- _REQUIREMENTS_:
In the records below, rescale the lines from the one containing "Click info icon" through the one containing "Action: click(x=138, y=727)". Reproduce those lines in full, requests included, with every coordinate in the answers multiplied by 2.2 and rounded to a whole number, halves rounding up.
## begin MATERIAL FOR THE TASK
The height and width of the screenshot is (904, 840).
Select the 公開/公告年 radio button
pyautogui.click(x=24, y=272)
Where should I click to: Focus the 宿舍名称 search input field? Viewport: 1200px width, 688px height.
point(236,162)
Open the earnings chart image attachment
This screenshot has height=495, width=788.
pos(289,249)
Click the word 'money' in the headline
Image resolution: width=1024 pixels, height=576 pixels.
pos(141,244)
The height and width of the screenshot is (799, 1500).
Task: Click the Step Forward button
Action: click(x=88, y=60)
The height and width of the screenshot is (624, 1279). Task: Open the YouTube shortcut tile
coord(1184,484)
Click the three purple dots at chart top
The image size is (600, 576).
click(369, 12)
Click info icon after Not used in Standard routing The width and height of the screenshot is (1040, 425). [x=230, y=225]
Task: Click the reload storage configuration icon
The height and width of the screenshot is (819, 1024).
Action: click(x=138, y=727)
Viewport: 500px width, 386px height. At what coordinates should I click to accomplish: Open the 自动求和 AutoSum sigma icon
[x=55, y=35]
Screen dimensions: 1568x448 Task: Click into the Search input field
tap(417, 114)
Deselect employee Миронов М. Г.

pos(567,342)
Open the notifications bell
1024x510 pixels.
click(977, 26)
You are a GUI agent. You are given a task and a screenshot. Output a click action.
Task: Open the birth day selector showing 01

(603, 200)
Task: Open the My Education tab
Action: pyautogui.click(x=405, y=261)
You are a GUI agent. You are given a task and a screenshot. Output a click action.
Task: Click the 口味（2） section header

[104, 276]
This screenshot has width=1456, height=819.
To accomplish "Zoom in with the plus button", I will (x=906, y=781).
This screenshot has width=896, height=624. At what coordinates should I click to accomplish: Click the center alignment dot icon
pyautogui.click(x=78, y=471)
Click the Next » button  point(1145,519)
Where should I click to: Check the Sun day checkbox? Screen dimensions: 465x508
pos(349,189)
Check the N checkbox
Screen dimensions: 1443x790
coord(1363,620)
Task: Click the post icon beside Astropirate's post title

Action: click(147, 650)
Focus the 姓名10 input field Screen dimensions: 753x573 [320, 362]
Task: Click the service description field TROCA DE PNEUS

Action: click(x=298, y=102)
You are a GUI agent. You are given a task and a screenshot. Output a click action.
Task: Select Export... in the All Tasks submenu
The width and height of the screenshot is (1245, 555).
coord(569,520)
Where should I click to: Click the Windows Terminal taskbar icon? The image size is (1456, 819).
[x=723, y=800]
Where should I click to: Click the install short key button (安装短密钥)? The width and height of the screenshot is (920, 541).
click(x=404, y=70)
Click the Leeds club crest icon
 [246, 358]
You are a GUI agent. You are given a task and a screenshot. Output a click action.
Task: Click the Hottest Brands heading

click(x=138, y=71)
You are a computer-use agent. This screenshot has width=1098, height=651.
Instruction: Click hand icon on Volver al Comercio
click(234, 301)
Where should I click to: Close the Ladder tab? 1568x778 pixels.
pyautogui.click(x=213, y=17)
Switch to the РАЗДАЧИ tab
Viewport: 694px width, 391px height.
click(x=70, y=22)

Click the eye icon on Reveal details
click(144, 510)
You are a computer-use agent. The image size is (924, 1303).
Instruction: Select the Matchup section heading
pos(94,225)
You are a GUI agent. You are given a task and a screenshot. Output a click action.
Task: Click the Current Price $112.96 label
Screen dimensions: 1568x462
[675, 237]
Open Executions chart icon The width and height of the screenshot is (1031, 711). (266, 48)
## end MATERIAL FOR THE TASK
- _SOLUTION FOR THIS TASK_:
Click info icon after Not used in Standard routing The width and height of the screenshot is (1040, 425). [x=506, y=495]
Task: Click the reload storage configuration icon
The height and width of the screenshot is (819, 1024).
Action: click(x=304, y=1599)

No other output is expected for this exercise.